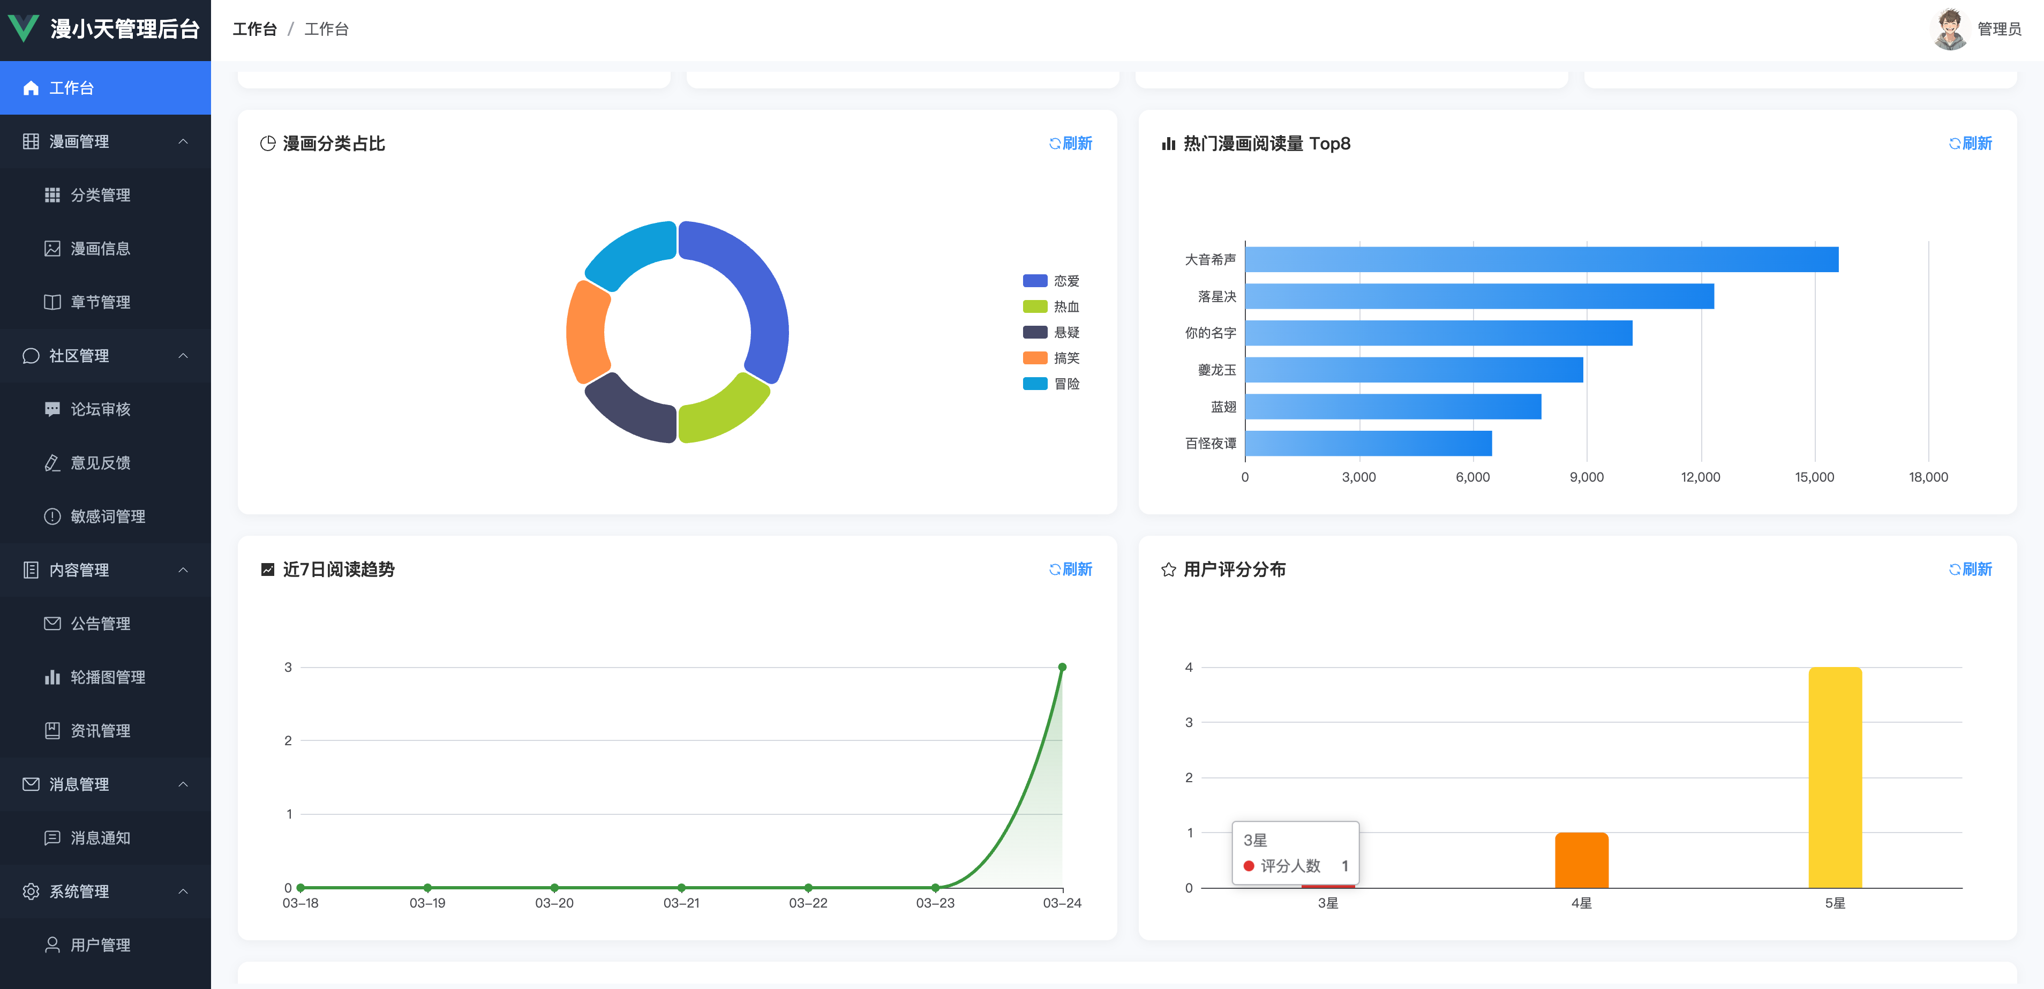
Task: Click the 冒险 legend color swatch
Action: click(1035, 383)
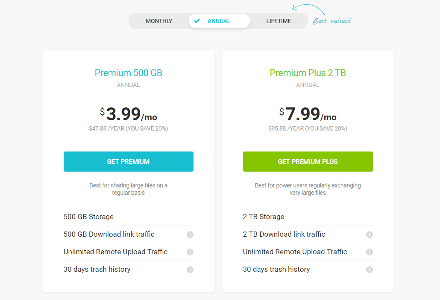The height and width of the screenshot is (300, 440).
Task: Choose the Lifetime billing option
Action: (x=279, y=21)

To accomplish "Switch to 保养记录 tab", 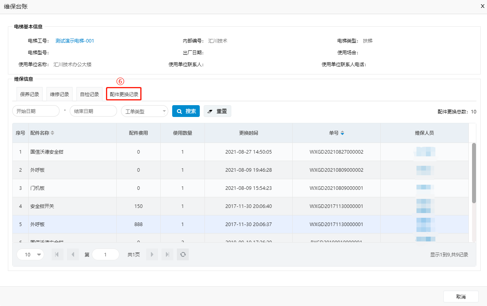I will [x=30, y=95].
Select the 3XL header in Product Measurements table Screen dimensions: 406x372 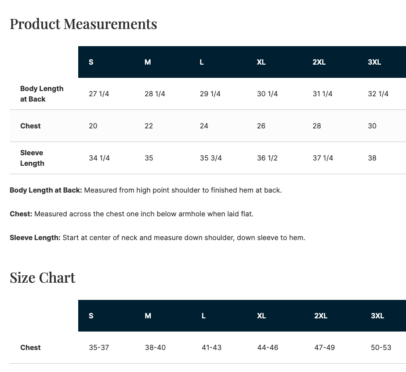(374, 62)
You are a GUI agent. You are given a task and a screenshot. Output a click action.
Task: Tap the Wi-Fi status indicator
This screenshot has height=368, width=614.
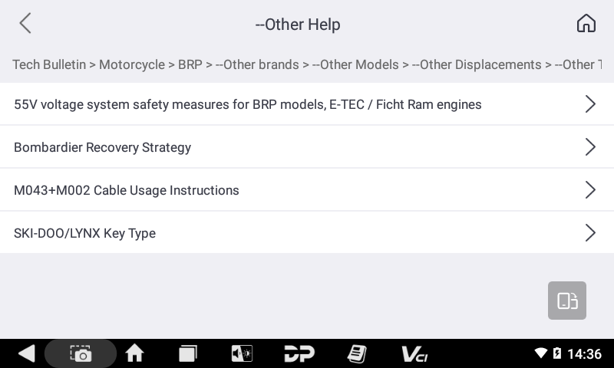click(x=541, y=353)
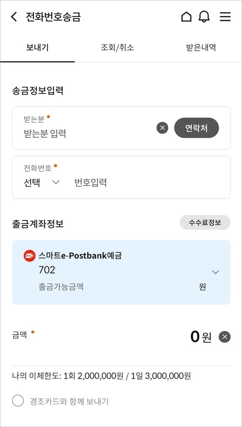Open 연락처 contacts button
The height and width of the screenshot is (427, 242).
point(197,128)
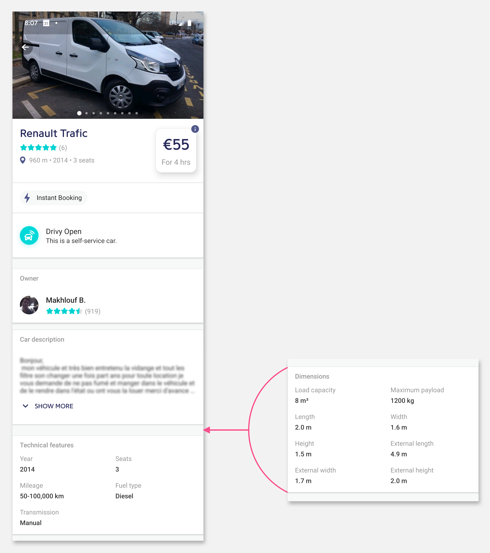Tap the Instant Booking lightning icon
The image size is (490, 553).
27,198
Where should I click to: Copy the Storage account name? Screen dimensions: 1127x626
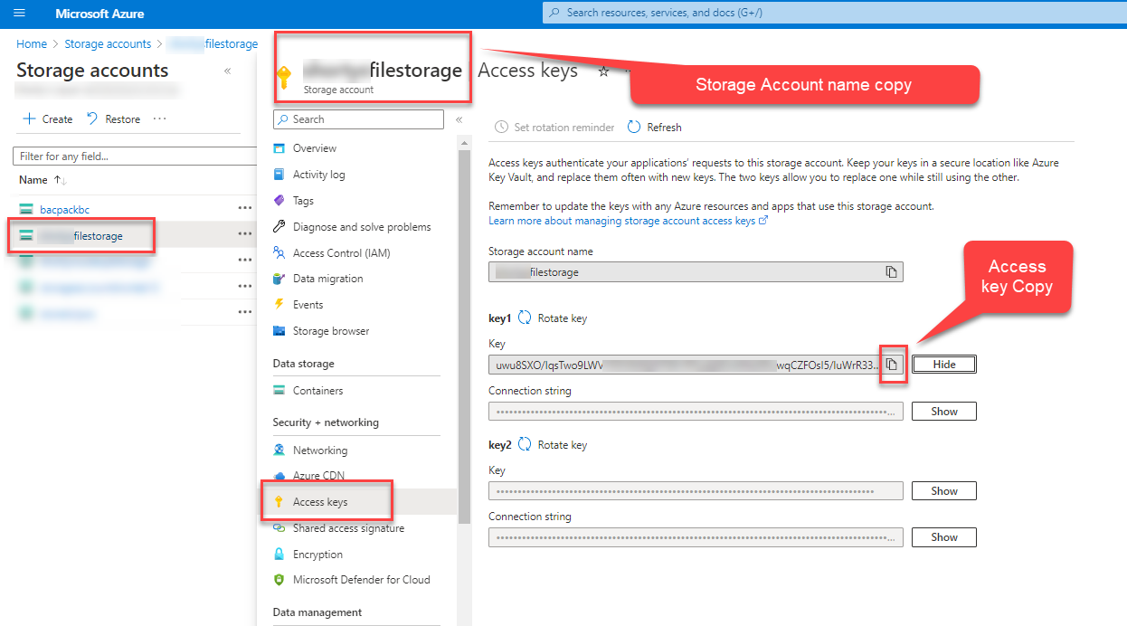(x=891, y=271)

About this exercise ▸ Please transcribe, word for word, every line from the one containing "This screenshot has height=368, width=614." through the last line of the records, both included, and leave the pictures out.

Finished task ▸
This screenshot has height=368, width=614.
click(x=541, y=353)
Open 연락처 contacts button
The height and width of the screenshot is (427, 242).
point(197,128)
Tap the Instant Booking lightning icon
The image size is (490, 553).
27,198
Where should I click to: Copy the Storage account name? Screen dimensions: 1127x626
(x=891, y=271)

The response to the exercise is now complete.